Although clinical and academic practice in these areas does not fall neatly into the province of any single specialty, in the past, particularly where no organic underpinnings could be determined, such problems were considered to fall within the remit of some aspect of psychiatry. The situation has been complicated by the various names used to describe this area of psychiatric practice, including terms such as neuropsychiatry, behavioural neurology, and organic psychiatry. This confusion has served to confirm to others, such as neurologists and neurosurgeons, that they would do well to avoid the entire area. And yet in recent years there has been an explosion in basic and applied science leading to the development of increased understanding of the biology of some categories of behavioural disturbance.
The aim of this review series is to examine recent advances in research and clinical practice in areas where such advances have changed, or are changing, our understanding.
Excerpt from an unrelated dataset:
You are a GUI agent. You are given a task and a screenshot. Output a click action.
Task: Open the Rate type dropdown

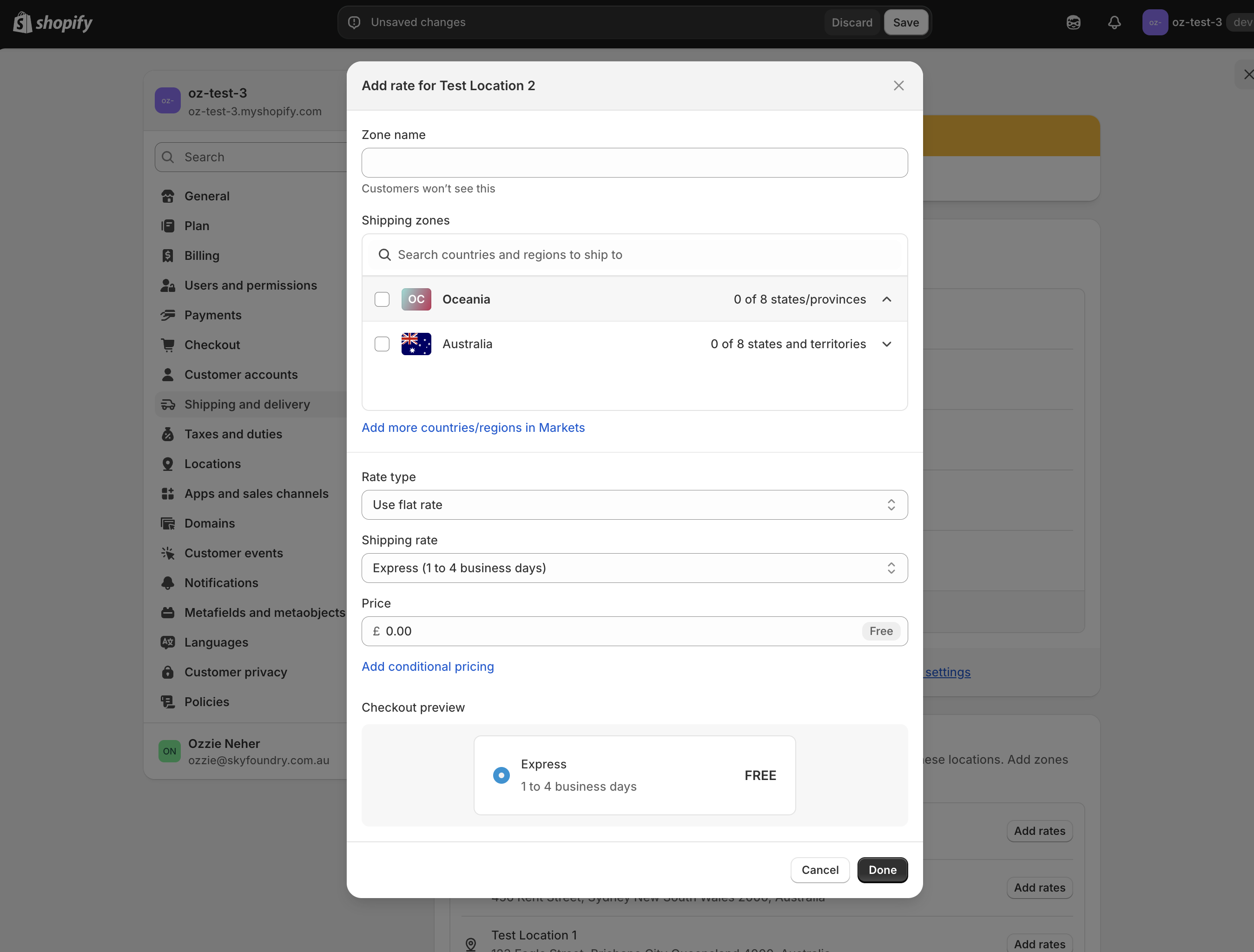634,505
In the area of cognition in general and dementia in particular, many of these developments have been in the field of molecular biology and these will be reviewed. In addition, anatomical and functional imaging and psychological research paradigms are also generating potentially useful data and these developments, as applied to aggressive behaviour, basal ganglia disorders, and states of primary psychopathology—for example, depression—will also be addressed.
Although the series is called Advances in neuropsychiatry, it will be seen that the conditions, as described above, include problems regularly encountered by neurologists and neurosurgeons as well as by psychiatrists. Indeed, the further development of fields such as functional neurosurgery, cognitive neurology, and neuropsychiatry emphasise the existence of a shared body of knowledge informing these complementary approaches. The authors of the reviews in this series have been asked to show how knowledge of the biology of behaviour within these areas is advancing and to discuss how recent advances may be used to support more rational treatment and research in these conditions.